** Input data follows **

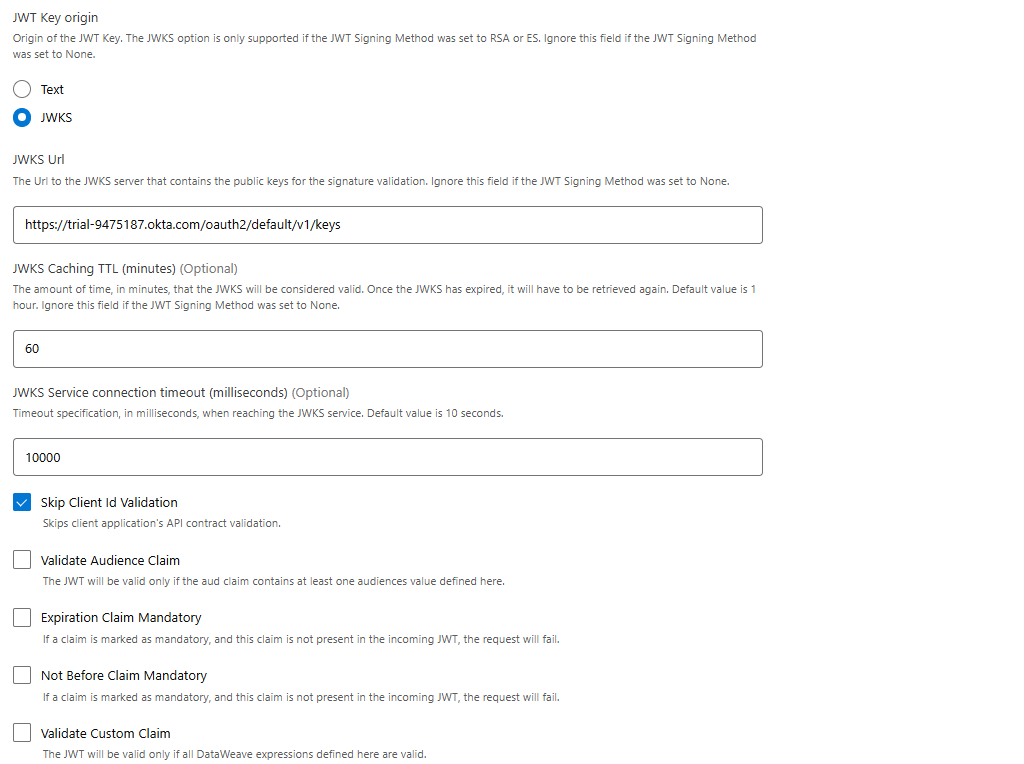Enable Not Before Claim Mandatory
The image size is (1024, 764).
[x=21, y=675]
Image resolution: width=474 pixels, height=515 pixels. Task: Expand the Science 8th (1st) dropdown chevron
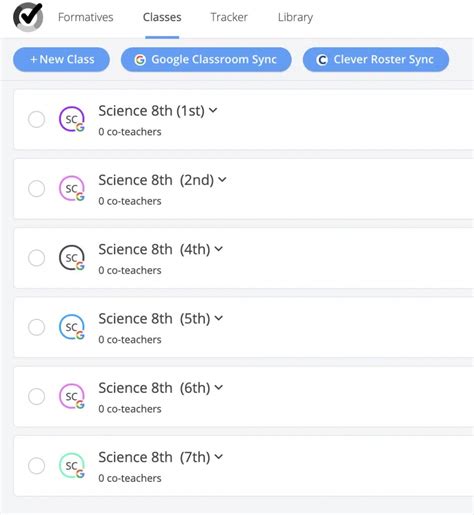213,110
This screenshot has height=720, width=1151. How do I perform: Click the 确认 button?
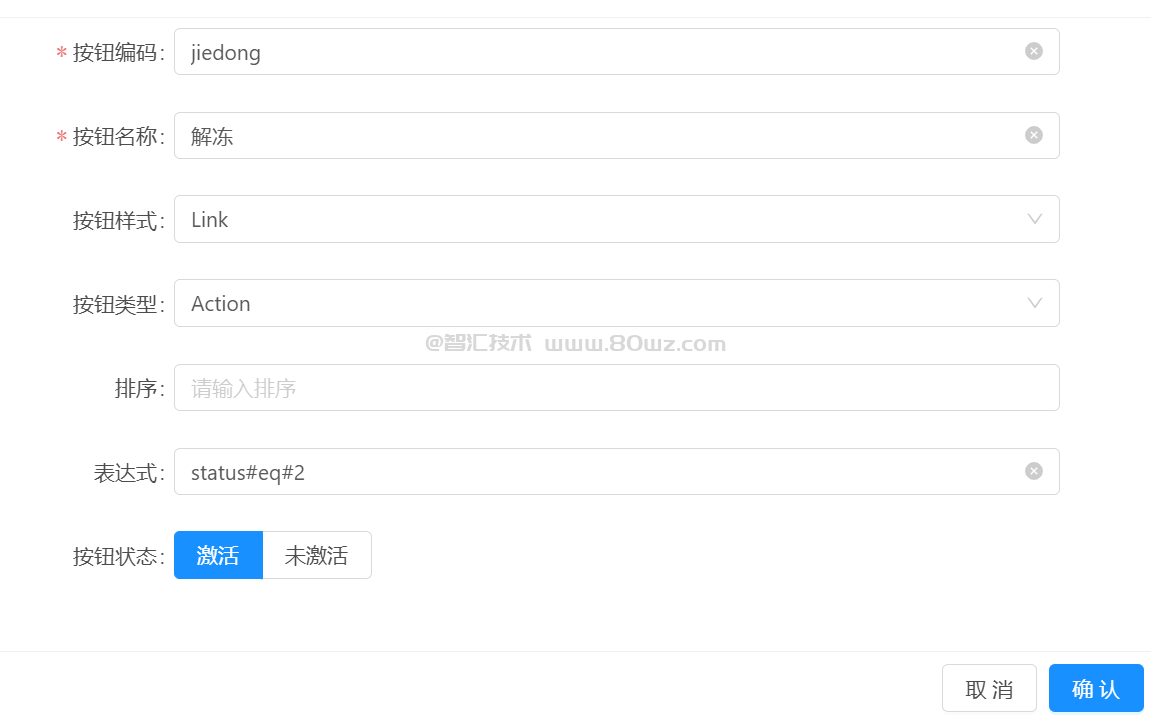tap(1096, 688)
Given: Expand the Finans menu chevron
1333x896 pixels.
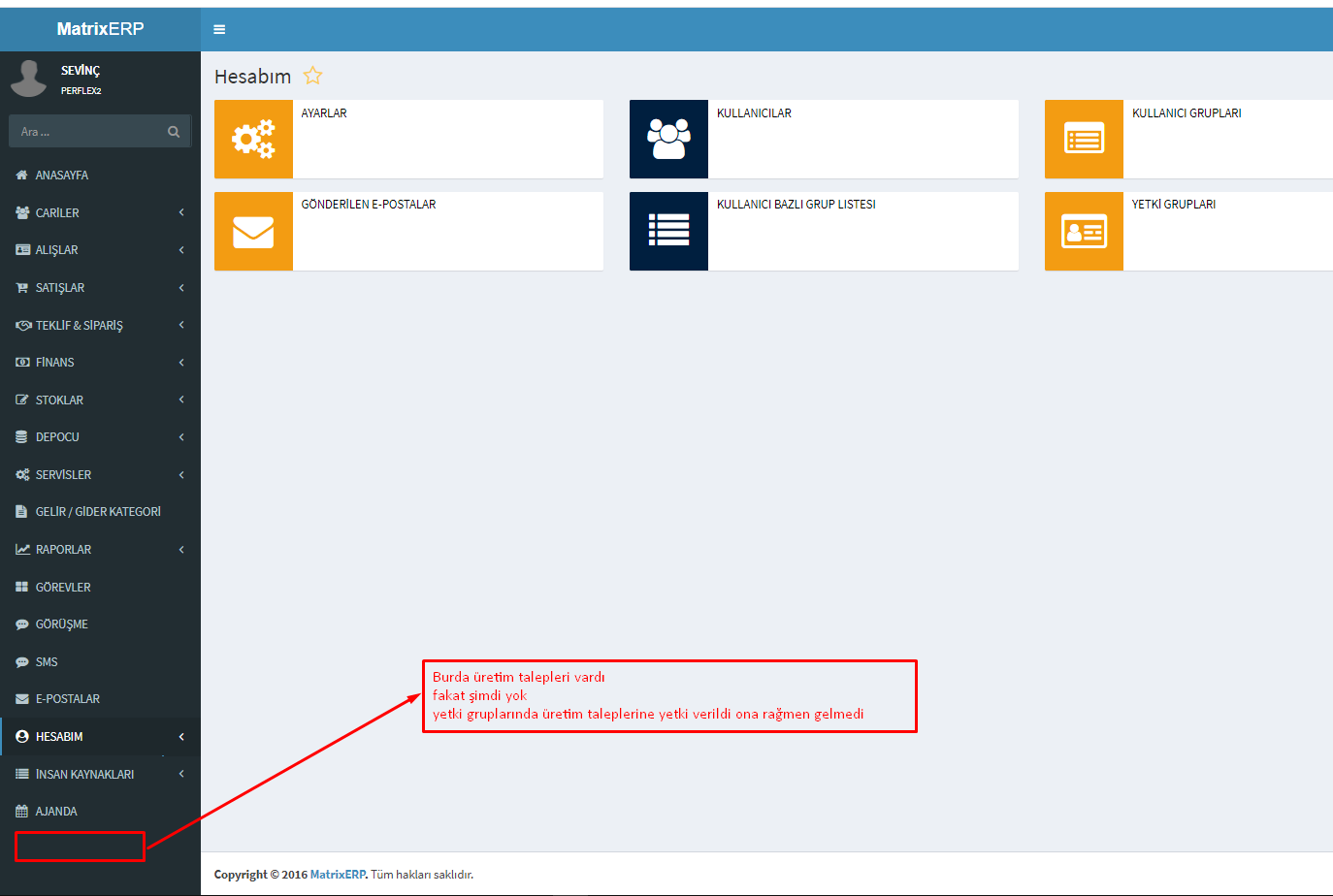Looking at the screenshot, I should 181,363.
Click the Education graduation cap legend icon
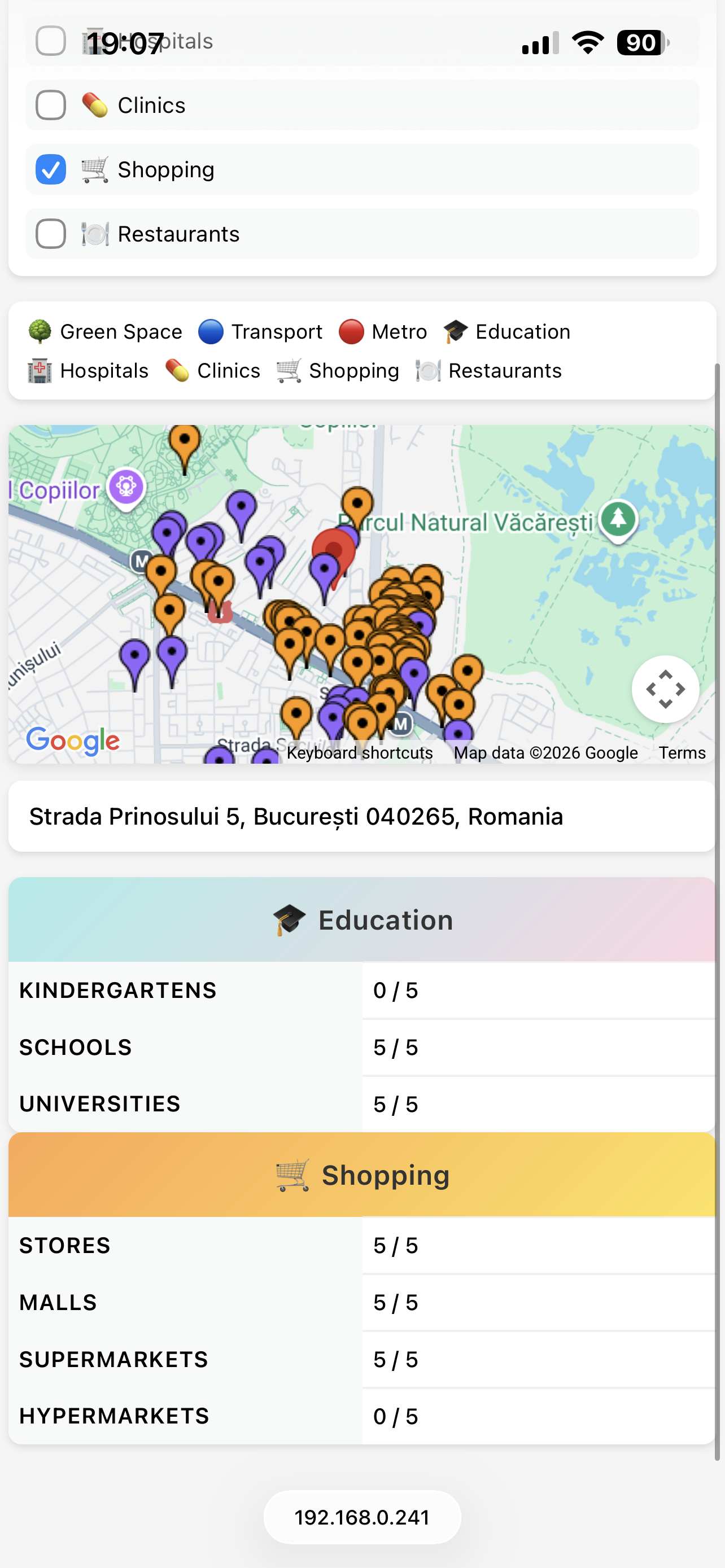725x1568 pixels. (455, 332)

** End of Input data **

_Assignment_
Exactly as written, restate the lines from the one that contains "This screenshot has" through the final line of the data, both ends included, but leave out the pictures.

_Answer to the exercise_
This screenshot has height=720, width=1151. How do I perform: Click the 确认 button?
tap(1096, 688)
Given: Expand the Finans menu chevron
1333x896 pixels.
Looking at the screenshot, I should 181,363.
Click the Education graduation cap legend icon
725x1568 pixels. (455, 332)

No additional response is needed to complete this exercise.